Static mirror? Offline mirror?

By earlax on 2 Mar 2005 at 07:01 UTC

I need to be able to mirror my site, can I do this with Drupal?

I can use Drupal for the real site, but I want to be able to run mirrors with static HTML that update every ${so_often}. I would also like to be able to create an offline-browsable version.

How?

Thanks in advance.

Comments

An offline-browsable version

signal9 commented 15 March 2005 at 01:11

Would be quite amusing/useful. I'd like to be able to archive a site and have it be viewable even if I don't happen to have a server to run everything on. How feasible/ridiculously impossible would something like that be?

---
Govorite po-russkij? Want to?
http://www.sobrania.net/russian/

Try wget -r

ezheidtmann commented 15 March 2005 at 01:24

Some variation of "wget -r" ought to work. Be sure to only run it against your own site; others may take offense at you scraping their site.

(wget is a versatile download uitility provided by GNU)

Testing now (against my own)

signal9 commented 15 March 2005 at 04:39

Testing now against my own local test site to see what kind of output I get...

I've been away from computer work too long; I forget about the basic tools. =) wget never even occurred to me.

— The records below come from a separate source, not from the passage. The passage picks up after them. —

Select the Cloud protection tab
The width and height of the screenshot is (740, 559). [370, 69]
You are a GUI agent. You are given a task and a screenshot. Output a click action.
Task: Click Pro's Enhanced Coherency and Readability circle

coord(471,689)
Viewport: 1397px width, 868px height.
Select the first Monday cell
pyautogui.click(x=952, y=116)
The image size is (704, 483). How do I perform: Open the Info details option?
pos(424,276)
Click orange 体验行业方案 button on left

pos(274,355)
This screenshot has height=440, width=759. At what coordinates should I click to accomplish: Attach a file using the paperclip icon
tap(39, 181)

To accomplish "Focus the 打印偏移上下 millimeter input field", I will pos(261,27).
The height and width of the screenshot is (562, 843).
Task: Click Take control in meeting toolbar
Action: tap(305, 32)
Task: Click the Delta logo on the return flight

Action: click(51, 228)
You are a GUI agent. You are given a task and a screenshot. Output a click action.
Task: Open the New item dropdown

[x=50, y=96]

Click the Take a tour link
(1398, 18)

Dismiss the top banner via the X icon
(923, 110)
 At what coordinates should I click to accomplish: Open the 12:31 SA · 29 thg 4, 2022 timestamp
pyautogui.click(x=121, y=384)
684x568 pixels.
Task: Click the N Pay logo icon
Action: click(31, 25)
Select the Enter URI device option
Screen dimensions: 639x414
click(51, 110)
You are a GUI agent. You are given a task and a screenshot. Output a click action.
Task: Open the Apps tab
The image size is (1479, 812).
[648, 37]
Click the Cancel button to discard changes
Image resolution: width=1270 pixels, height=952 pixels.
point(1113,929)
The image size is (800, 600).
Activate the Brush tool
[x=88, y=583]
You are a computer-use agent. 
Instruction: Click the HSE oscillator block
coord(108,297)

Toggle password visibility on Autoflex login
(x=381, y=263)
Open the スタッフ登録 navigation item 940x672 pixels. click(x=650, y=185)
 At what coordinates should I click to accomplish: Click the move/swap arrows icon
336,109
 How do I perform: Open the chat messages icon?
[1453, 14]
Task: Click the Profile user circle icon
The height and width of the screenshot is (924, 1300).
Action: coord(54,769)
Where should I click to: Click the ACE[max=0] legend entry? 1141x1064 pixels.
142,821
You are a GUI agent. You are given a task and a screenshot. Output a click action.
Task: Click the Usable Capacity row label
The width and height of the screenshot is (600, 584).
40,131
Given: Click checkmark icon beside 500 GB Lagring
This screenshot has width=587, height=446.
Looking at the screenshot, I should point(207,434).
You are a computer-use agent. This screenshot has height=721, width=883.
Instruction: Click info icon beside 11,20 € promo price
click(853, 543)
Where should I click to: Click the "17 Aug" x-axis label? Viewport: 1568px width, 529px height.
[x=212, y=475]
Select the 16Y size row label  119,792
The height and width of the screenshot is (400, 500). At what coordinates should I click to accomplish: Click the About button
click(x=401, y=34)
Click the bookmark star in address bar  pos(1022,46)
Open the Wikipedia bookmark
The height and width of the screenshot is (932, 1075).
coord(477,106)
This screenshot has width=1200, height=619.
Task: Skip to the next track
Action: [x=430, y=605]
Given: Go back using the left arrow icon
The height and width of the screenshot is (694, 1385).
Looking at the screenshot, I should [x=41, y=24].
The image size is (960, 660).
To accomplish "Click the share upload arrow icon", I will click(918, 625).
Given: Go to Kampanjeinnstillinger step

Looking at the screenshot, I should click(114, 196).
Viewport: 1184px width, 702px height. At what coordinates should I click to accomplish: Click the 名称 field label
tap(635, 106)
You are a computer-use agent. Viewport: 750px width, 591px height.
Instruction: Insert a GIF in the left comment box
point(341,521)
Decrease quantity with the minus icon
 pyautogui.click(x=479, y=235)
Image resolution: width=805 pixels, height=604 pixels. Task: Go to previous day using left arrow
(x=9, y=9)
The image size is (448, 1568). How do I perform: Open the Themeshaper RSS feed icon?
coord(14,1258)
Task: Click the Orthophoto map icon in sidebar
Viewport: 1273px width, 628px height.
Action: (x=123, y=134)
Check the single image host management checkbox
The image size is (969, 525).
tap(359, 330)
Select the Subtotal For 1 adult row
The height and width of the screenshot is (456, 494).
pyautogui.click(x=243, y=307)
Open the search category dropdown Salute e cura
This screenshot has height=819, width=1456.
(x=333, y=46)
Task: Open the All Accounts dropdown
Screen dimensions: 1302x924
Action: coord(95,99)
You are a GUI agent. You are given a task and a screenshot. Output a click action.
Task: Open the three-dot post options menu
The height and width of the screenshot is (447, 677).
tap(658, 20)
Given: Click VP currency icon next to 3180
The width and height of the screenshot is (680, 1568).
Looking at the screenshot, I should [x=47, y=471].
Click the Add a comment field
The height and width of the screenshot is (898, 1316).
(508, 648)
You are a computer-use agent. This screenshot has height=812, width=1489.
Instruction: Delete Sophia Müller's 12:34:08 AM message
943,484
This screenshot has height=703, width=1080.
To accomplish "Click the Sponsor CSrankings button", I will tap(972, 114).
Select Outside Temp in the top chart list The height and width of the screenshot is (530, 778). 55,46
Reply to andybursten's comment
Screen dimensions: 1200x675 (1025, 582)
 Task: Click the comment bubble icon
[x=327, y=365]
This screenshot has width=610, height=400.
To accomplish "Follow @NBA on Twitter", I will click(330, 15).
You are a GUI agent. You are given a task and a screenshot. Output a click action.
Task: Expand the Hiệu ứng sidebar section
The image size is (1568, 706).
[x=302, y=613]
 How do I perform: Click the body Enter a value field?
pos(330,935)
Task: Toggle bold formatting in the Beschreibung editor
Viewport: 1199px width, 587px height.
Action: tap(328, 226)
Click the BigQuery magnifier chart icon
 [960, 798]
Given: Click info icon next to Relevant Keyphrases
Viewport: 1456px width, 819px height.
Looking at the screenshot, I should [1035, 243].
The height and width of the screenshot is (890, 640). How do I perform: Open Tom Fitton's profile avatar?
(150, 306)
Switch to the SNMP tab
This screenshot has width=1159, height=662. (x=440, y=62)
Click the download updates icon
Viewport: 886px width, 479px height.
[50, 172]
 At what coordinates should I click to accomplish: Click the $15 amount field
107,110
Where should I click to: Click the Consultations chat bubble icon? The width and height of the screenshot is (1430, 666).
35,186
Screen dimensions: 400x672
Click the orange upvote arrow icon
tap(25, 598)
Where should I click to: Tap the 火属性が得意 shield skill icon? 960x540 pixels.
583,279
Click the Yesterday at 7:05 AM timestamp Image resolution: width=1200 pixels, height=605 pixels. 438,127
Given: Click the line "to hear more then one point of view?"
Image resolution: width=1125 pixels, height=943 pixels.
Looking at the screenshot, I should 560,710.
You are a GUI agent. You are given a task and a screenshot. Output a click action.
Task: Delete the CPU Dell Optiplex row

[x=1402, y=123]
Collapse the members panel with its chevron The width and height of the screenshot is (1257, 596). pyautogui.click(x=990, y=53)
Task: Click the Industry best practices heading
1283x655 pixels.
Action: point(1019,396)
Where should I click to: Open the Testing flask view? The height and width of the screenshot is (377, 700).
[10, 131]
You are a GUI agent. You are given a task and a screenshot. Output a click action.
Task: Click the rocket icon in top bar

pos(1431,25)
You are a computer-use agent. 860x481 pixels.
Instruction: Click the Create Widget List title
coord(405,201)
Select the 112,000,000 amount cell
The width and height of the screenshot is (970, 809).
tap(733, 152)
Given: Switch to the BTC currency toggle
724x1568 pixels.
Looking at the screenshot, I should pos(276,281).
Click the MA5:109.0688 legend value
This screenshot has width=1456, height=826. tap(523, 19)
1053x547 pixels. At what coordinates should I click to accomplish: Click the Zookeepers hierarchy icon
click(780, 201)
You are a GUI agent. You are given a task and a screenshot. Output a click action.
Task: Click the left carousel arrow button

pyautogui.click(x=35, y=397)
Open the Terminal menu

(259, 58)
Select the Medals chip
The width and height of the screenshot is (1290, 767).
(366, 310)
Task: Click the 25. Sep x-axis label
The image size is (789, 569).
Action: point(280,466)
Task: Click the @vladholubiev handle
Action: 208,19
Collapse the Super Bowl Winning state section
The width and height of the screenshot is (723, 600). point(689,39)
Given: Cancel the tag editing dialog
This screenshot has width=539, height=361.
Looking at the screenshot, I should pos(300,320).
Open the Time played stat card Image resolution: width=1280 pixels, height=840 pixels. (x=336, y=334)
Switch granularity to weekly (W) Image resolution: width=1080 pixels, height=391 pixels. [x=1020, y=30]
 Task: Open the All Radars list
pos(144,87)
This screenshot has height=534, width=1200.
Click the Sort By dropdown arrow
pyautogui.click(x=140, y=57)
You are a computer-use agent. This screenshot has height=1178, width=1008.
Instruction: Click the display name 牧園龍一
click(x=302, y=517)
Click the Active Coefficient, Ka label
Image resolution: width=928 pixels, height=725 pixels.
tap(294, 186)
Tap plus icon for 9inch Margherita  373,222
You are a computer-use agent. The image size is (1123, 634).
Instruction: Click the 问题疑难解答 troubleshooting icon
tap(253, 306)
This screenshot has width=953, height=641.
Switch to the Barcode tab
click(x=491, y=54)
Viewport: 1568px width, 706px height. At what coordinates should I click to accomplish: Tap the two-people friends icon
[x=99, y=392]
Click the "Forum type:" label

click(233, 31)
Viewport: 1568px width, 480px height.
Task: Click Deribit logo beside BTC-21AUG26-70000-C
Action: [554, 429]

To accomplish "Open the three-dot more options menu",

Update: 'wget -r' works quite well. Kind of disturbing how big my site became in the few months I was testing it, though...

---------
Govorite po-russkij? Want to?
http://www.sobrania.net/russian/

XML based mirror?

radiobuzzer commented 26 April 2006 at 22:33

How about creating a drupal site on another server, which will keep track of your articles based on XML feeds created by your main server?

"offline"

earlax commented 12 March 2007 at 08:58

While that's a good idea, but that's not offline, which is one of my primary concerns. Can I run a static version on another box if I get slashdotted? Can I burn the whole site to a CD for local browsing, etc.

Tatu Ylonen, SSH 1.2.12 README: "Beware that the most effective
way for someone to decrypt your data may be with a rubber hose."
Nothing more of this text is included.